§ **THE PROBLEM**: Find the line containing "Where should I click to: Click the 49SK7900" in the records below. Copy exactly that line and each one after it, ending at the line containing "suggested search link", and nothing more.

[Collected data]

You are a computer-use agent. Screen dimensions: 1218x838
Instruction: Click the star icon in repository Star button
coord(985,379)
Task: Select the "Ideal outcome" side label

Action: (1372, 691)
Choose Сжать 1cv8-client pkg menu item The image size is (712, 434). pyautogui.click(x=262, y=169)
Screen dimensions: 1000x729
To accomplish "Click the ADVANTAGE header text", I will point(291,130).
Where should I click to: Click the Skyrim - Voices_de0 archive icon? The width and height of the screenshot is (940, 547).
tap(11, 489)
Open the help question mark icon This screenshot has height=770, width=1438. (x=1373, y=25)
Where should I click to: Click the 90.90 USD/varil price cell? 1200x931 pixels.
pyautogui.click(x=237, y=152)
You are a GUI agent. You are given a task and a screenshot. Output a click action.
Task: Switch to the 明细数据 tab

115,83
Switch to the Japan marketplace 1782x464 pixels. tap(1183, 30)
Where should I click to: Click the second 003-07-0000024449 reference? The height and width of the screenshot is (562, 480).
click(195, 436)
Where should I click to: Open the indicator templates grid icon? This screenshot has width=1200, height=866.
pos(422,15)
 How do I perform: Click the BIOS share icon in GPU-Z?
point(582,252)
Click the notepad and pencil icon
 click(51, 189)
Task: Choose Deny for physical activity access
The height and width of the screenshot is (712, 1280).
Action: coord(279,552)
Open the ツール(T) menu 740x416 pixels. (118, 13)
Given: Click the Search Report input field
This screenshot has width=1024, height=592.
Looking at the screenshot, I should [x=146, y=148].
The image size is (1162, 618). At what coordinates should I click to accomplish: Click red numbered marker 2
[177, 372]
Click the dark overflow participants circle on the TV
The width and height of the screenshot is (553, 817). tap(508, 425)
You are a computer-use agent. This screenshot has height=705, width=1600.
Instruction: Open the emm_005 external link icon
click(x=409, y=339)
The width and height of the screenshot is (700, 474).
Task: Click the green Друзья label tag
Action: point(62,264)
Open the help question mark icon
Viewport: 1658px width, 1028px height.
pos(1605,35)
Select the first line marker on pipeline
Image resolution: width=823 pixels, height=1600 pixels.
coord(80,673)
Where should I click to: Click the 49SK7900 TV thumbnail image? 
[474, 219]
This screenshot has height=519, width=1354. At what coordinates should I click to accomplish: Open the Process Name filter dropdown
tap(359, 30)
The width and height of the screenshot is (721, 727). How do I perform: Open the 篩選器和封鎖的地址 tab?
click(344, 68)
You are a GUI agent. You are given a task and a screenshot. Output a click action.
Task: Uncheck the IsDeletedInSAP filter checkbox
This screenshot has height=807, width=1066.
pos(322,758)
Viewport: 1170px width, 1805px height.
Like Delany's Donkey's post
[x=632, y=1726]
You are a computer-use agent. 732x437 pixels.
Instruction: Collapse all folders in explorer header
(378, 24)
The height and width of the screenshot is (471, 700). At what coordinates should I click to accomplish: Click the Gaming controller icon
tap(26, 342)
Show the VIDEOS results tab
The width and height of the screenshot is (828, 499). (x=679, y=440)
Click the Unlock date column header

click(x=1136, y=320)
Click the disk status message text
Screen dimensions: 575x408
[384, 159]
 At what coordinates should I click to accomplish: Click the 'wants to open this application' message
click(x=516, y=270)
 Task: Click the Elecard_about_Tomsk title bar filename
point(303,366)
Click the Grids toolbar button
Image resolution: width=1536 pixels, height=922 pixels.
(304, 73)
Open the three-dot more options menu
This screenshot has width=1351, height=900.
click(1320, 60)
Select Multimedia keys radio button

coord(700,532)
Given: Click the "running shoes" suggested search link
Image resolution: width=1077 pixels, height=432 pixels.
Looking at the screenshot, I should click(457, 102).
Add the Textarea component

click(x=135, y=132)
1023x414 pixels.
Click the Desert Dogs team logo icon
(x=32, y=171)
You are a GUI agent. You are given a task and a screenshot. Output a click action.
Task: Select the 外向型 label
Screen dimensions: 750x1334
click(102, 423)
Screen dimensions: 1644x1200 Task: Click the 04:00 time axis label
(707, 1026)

§ **YOUR SOLUTION**:
Where should I click to: Click the 49SK7900 TV thumbnail image? 
[474, 219]
This screenshot has height=519, width=1354. At what coordinates should I click to accomplish: Open the Process Name filter dropdown
tap(359, 30)
The width and height of the screenshot is (721, 727). How do I perform: Open the 篩選器和封鎖的地址 tab?
click(344, 68)
You are a GUI agent. You are given a task and a screenshot. Output a click action.
Task: Uncheck the IsDeletedInSAP filter checkbox
This screenshot has height=807, width=1066.
pos(322,758)
Viewport: 1170px width, 1805px height.
Like Delany's Donkey's post
[x=632, y=1726]
You are a computer-use agent. 732x437 pixels.
Instruction: Collapse all folders in explorer header
(378, 24)
The height and width of the screenshot is (471, 700). At what coordinates should I click to accomplish: Click the Gaming controller icon
tap(26, 342)
Show the VIDEOS results tab
The width and height of the screenshot is (828, 499). (x=679, y=440)
Click the Unlock date column header

click(x=1136, y=320)
Click the disk status message text
Screen dimensions: 575x408
[384, 159]
 At what coordinates should I click to accomplish: Click the 'wants to open this application' message
click(x=516, y=270)
 Task: Click the Elecard_about_Tomsk title bar filename
point(303,366)
Click the Grids toolbar button
Image resolution: width=1536 pixels, height=922 pixels.
(304, 73)
Open the three-dot more options menu
This screenshot has width=1351, height=900.
click(1320, 60)
Select Multimedia keys radio button

coord(700,532)
Given: Click the "running shoes" suggested search link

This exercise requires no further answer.